28 Hasil penelitian menunjukkan bahwa dosis ragi berpengaruh nyata terhadap biji tidak terfermentasi. Pada perlakuan 1 gram ragi menghasilkan biji tidak terfermentasi lebih sedikit dibandingkan biji kakao yang difermentasi dengan dosis ragi 0 (kontrol), 0,5 dan 1,5 gram yaitu 4,82% dan telah memenuhi standar mutu biji kakao kategori II setelah difermentasi. Hal ini mengindikasi bahwa biji kakao yang difermentasi oleh ragi ( Saccharomyces cerevisiae) dapat mempercepat proses fermentasi serta mengurangi jumlah biji kakao yang tidak terfermentasi. Biji kakao yang tidak terfermentasi akan menyebabkan timbulnya rasa sepat dan pahit serta aroma yang kurang tajam pada produk olahan kakao (Doume dkk., 2013), sehingga menurunkan kualitas kakao. Biji-biji yang tidak terfermentasi sempurna berwarna ungu sebagian atau berupa biji slaty (Widayat, 2015). Hasil penelitian menunjukkan bahwa frekuensi pengadukan saat fermentasi berpengaruh nyata terhadap warna biji. Dengan pengadukan 1 hari dan 2 hari sekali memberikan warna biji kakao yang baik sesuai standar mutu biji kakao yaitu 2,92 (cokklat bata) berbeda dengan pengadukan 3 hari sekali yaitu 2,25 (coklat bata). Menurut hasil penelitian Kustyawati, 2008 menunjukkan bahwa fermentasi dengan penambahan inokulum berpengaruh terhadap waktu fermentasi.

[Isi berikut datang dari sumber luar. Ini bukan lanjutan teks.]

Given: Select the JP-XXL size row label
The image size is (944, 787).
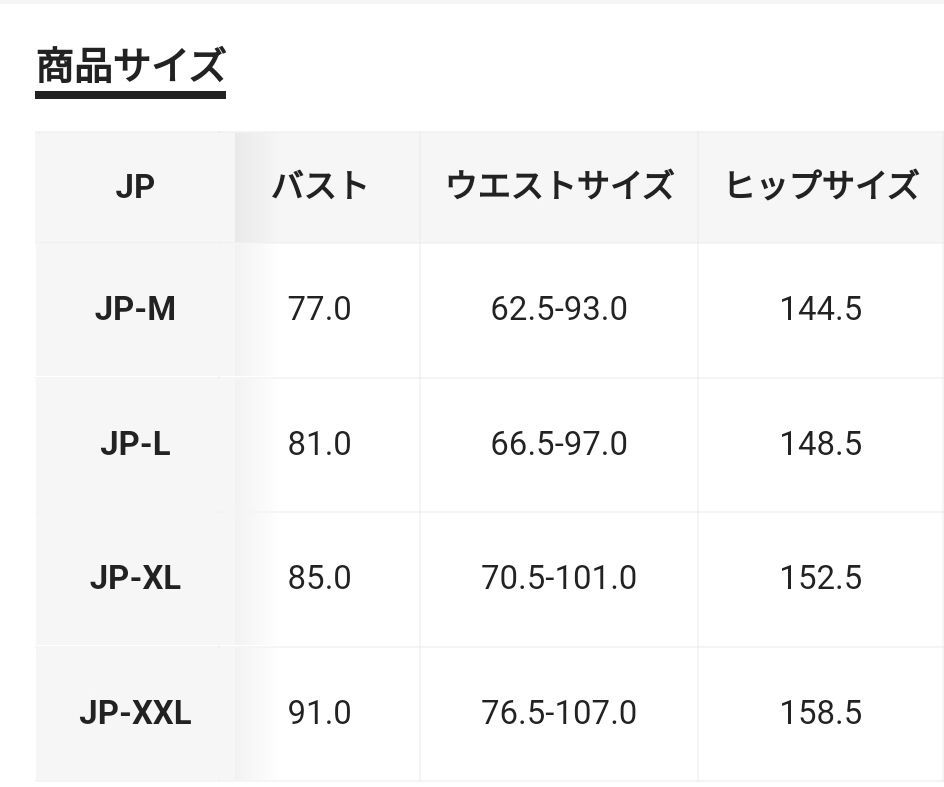Looking at the screenshot, I should click(135, 713).
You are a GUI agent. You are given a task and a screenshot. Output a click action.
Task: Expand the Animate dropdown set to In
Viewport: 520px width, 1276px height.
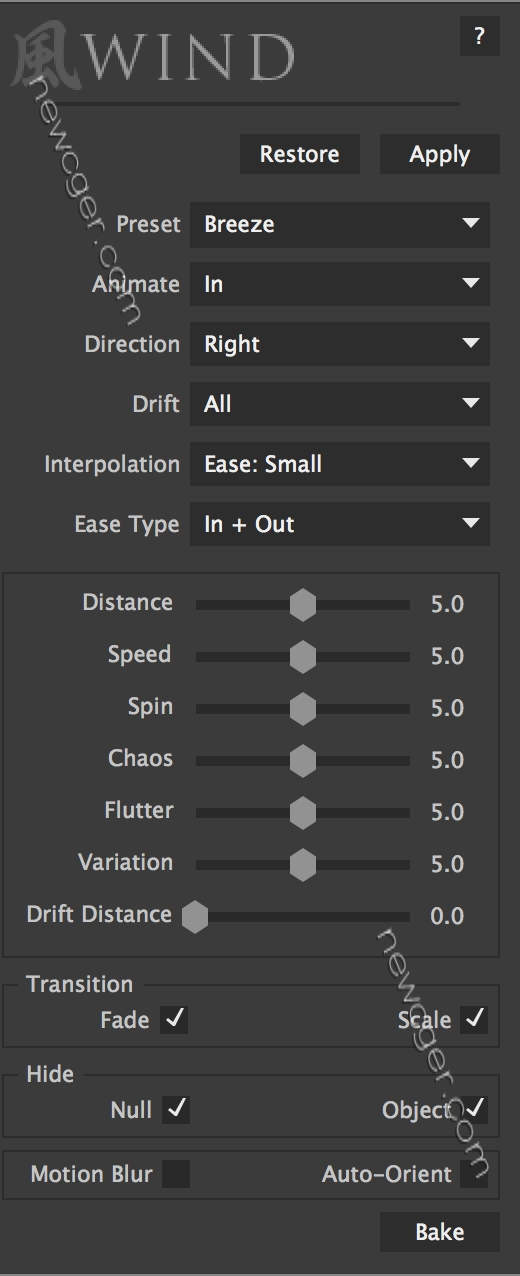click(340, 284)
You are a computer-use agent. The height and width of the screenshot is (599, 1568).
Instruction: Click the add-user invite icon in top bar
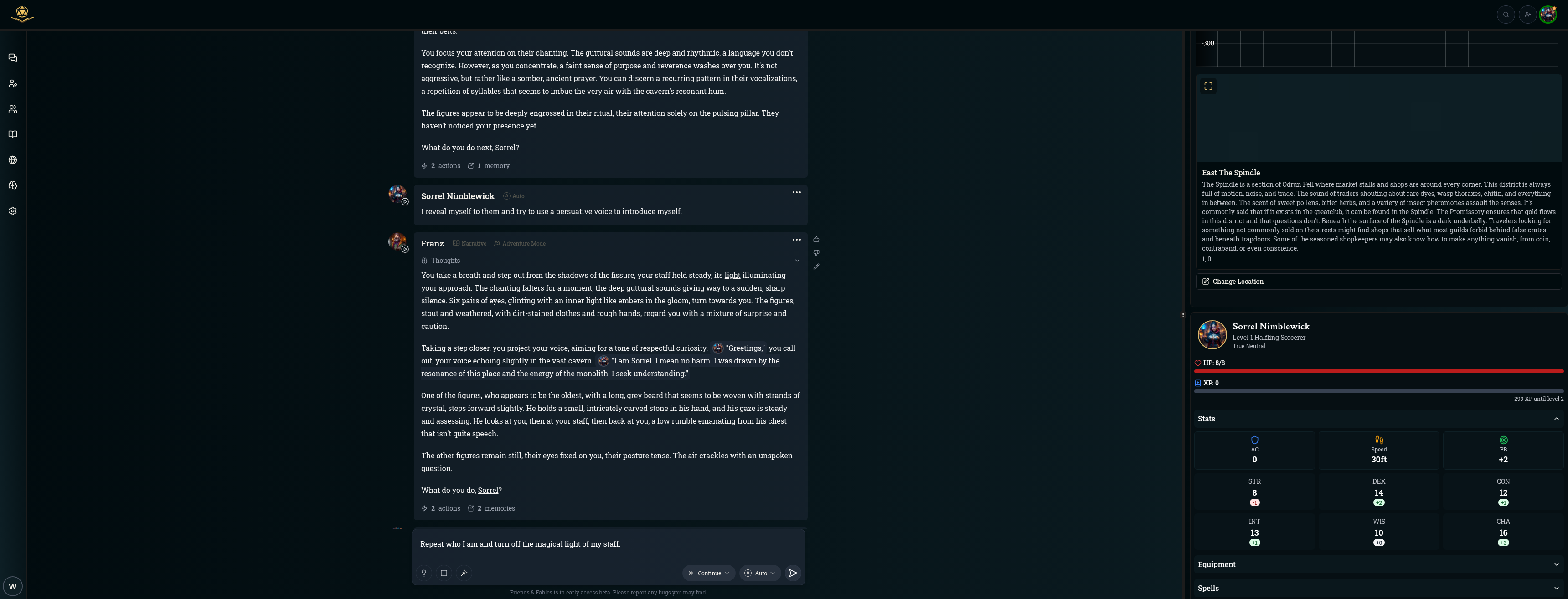coord(1527,15)
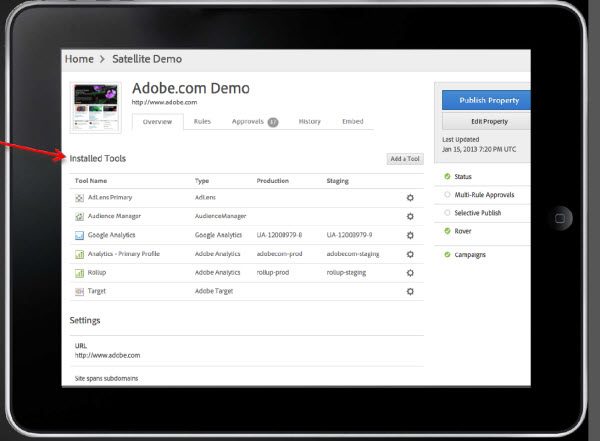Click the gear icon for Target tool

click(x=410, y=291)
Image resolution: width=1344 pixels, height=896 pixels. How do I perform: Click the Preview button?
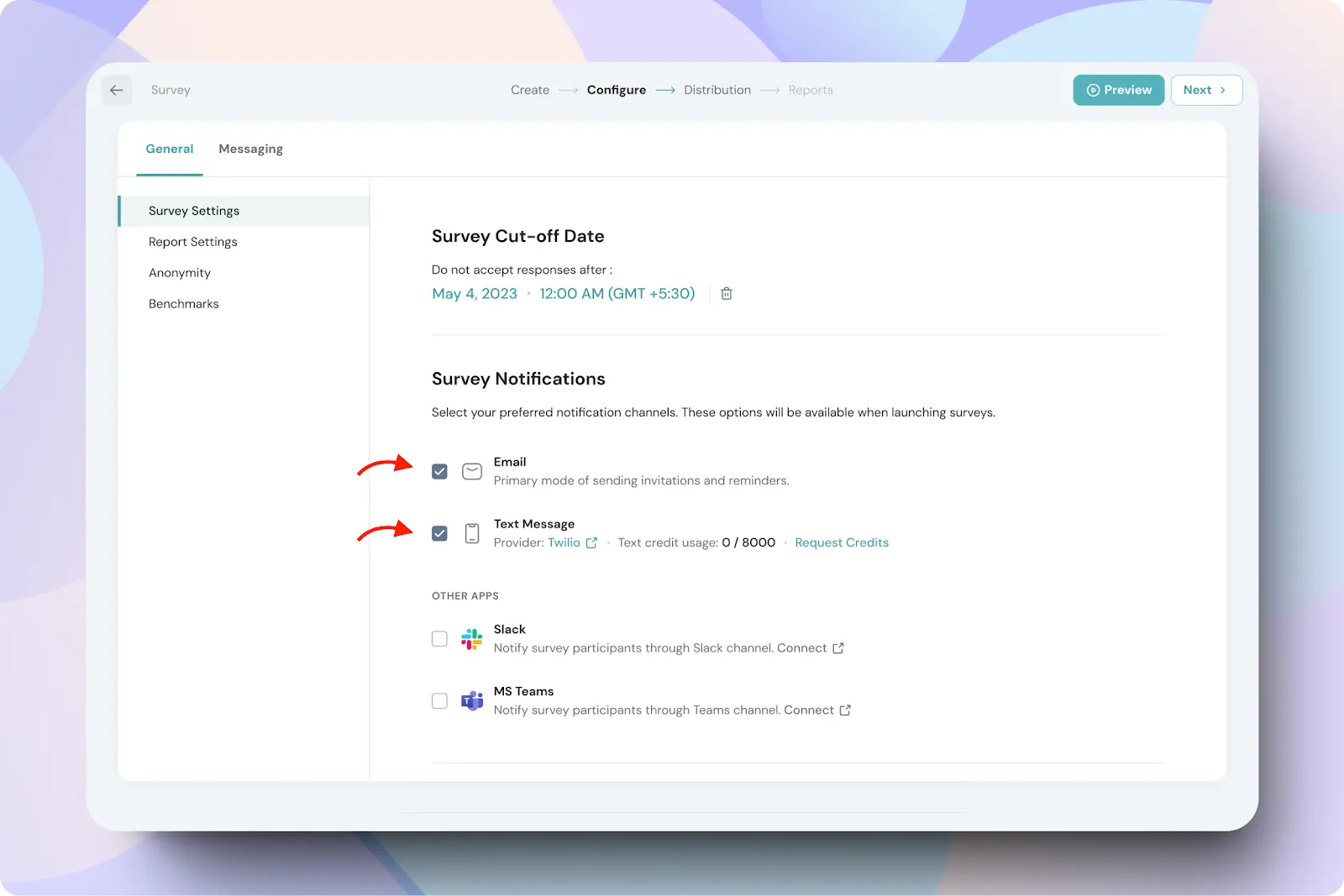pyautogui.click(x=1118, y=90)
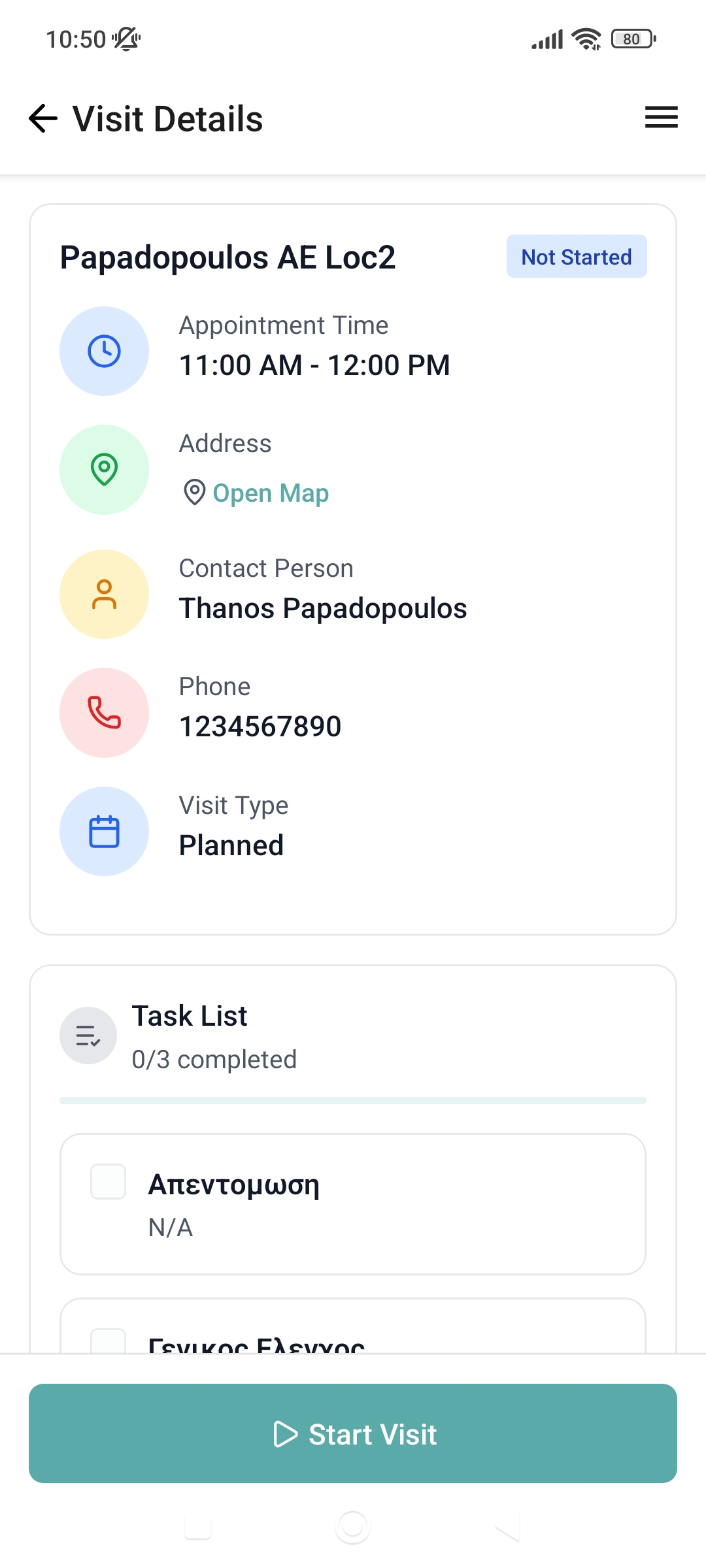Tap the Visit Details page title
The image size is (706, 1568).
pos(167,119)
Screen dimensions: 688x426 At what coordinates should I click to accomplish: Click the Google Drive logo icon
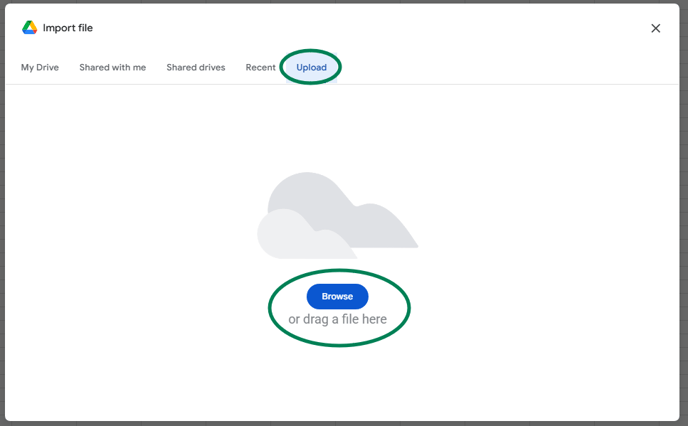(30, 28)
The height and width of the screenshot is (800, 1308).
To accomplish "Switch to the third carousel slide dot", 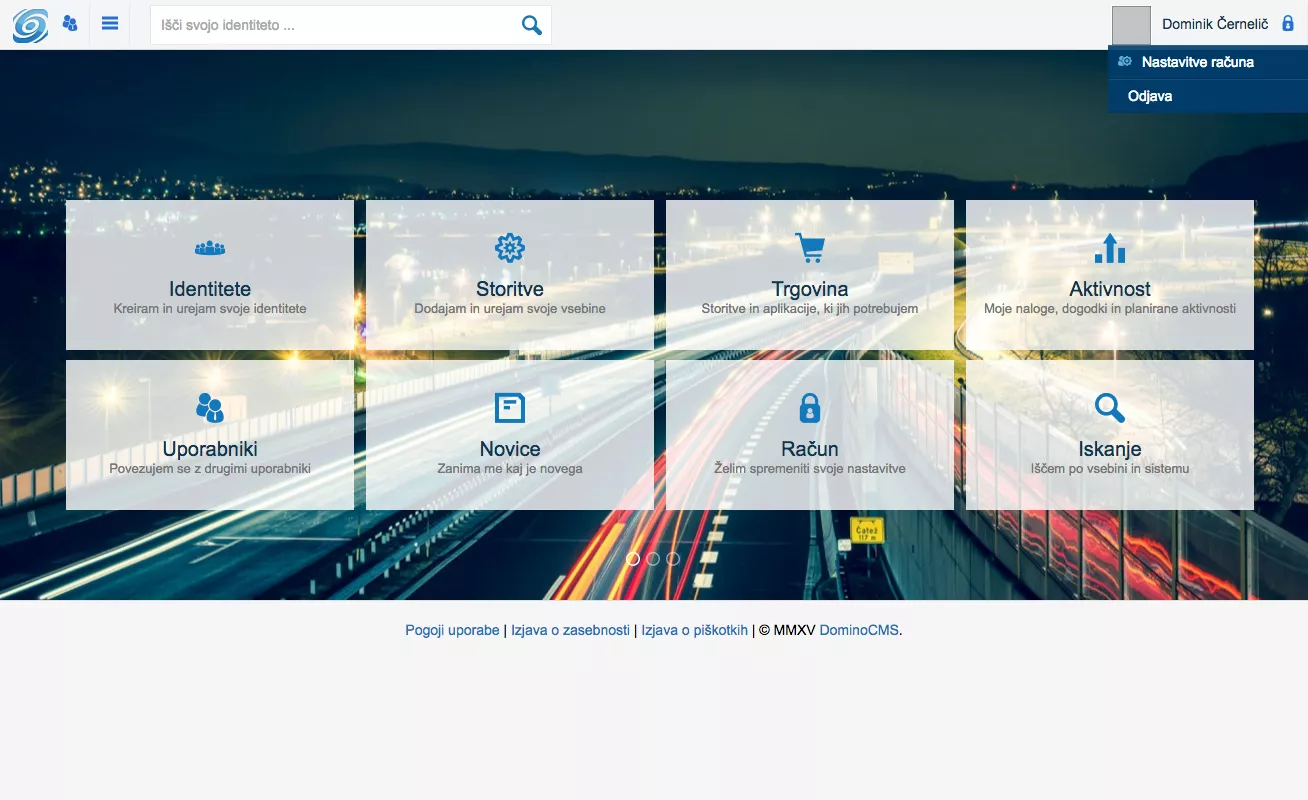I will (x=673, y=559).
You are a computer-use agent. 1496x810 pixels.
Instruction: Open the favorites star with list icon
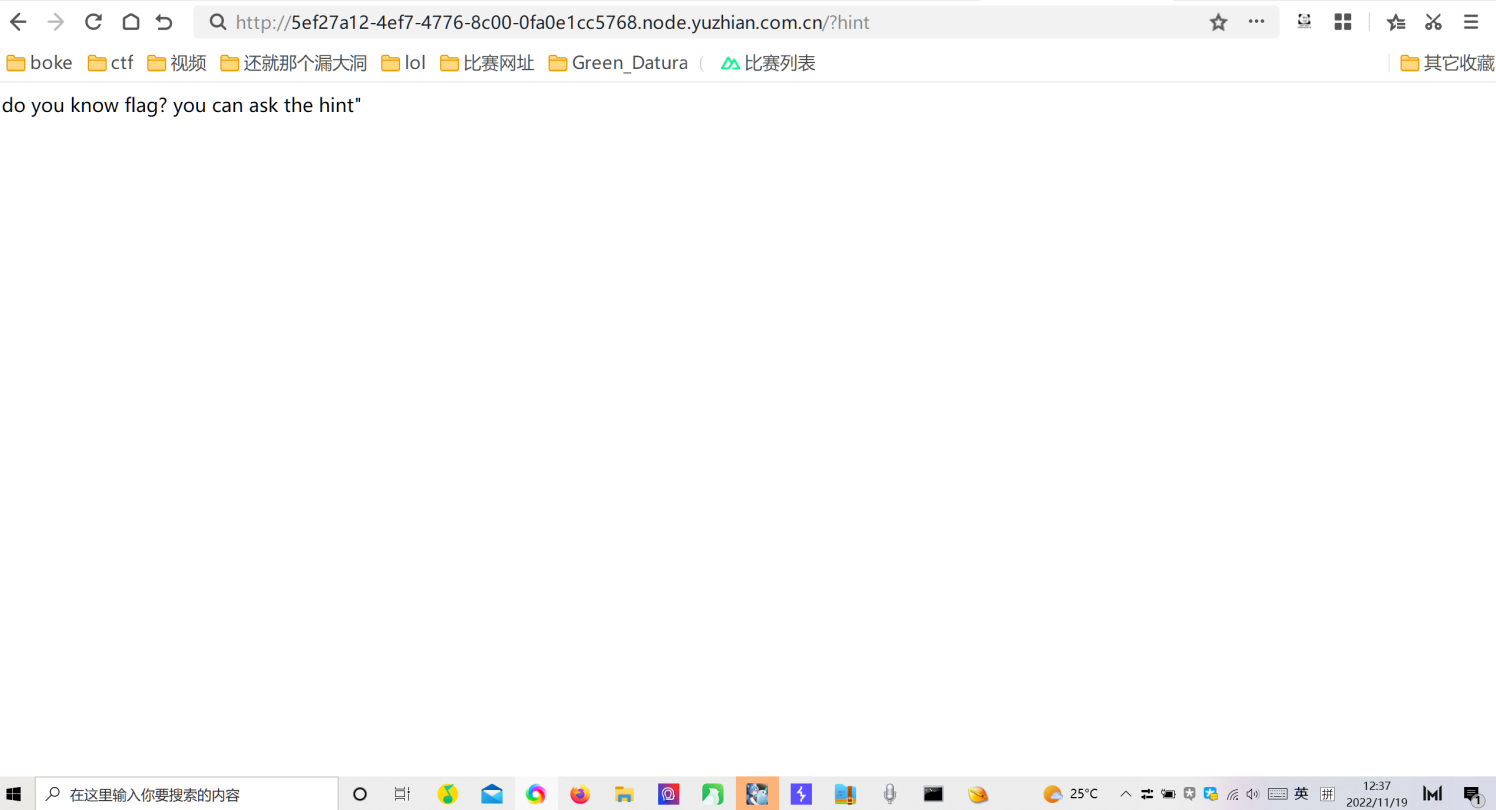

Semakin meningkatnya aktivitas mikroba maka aerasi akan lebih baik dan suhu maksimum segera dicapai. Pada saat biji sudah mati, warna kotiledon kakao secara bertahap akan berubah dari ungu menjadi coklat. Selama fermentasi berlangsung terjadi perubahan senyawa kimia dalam pulp dan kotiledon. Asam asetat yang terbentuk dari oksidasi alkohol oleh mikroba dan suhu tinggi mengakibatkan kematian embrio biji. Proses ini merupakan persyaratan untuk
29 inisiasi reaksi biokimia dalam biji yang akan membentuk flavor, terutama reaksi yang melibatkan komponen polifenol. Selain itu, antosianin sebagai hasil hidrolisis polifenol dapat mengubah warna biji menjadi ungu, sedangkan jika jika terjadi oksidasi senyawa tanin oleh enzim polifenol oksidase mengakibatkan terbentuknya warna coklat pada biji. Warna merupakan parameter yang menentukan tingkat penerimaan konsumen terhadap suatu produk. Warna biji kakao juga berpengaruh terhadap mutu biji kakao, apabila warna biji kakao semakin gelap/hitam maka mutu biji kakao buruk tetapi bila warna biji kakao coklat muda maka mutu biji kakao sangat baik, sehingga meningkatkan nilai jual (Pusat Penelitian Kopi dan Kakao, 2004). Hasil penelitian menunjukkan bahwa perlakuan dosis ragi dan frekuensi pengadukan saat fermentasi tidak berpengaruh terhadap berat 100 butir biji kakao sehingga fermentasi tercapai tanpa penurunan berat yang berarti (signifikan). Berdasarkan syarat mutu penggolongan kelas maka keseluruhan perlakuan dapat digolongkan ke dalam mutu kelas B, yaitu 100-110 biji per 100 g (SNI, 2008). Berat 100 butir biji kakao melebihi 100 g disebabkan tingginya kadar air pada biji kakao. Rata-rata kadar air biji kakao > 8%. Faktor-faktor fermentasi yang mempengaruhi mutu hasil fermentasi biji kakao antara lain jenis wadah fermentasi yang digunakan, varietas dan kondisi awal biji kakao yang difermentasi, tebal tumpukan biji kakao dalam wadah fermentasi, dimensi dan derajat aerasi wadah, cara dan frekuensi pengadukan biji kakao, jenis mikroba yang terlibat, dan lamanya fermentasi (Mulato dkk., 2005; Indarti dkk.,
30 2011). Proses pengadukan dimaksudkan untuk memberikan kesempatan seragam bagi massa biji kakao memperoleh aerasi. Respon biji kakao terhadap perlakuan fermentasi tergantung pada varietas kakao, kondisi dan teknik budidaya, serta kondisi biji kakao sebelum fermentasi.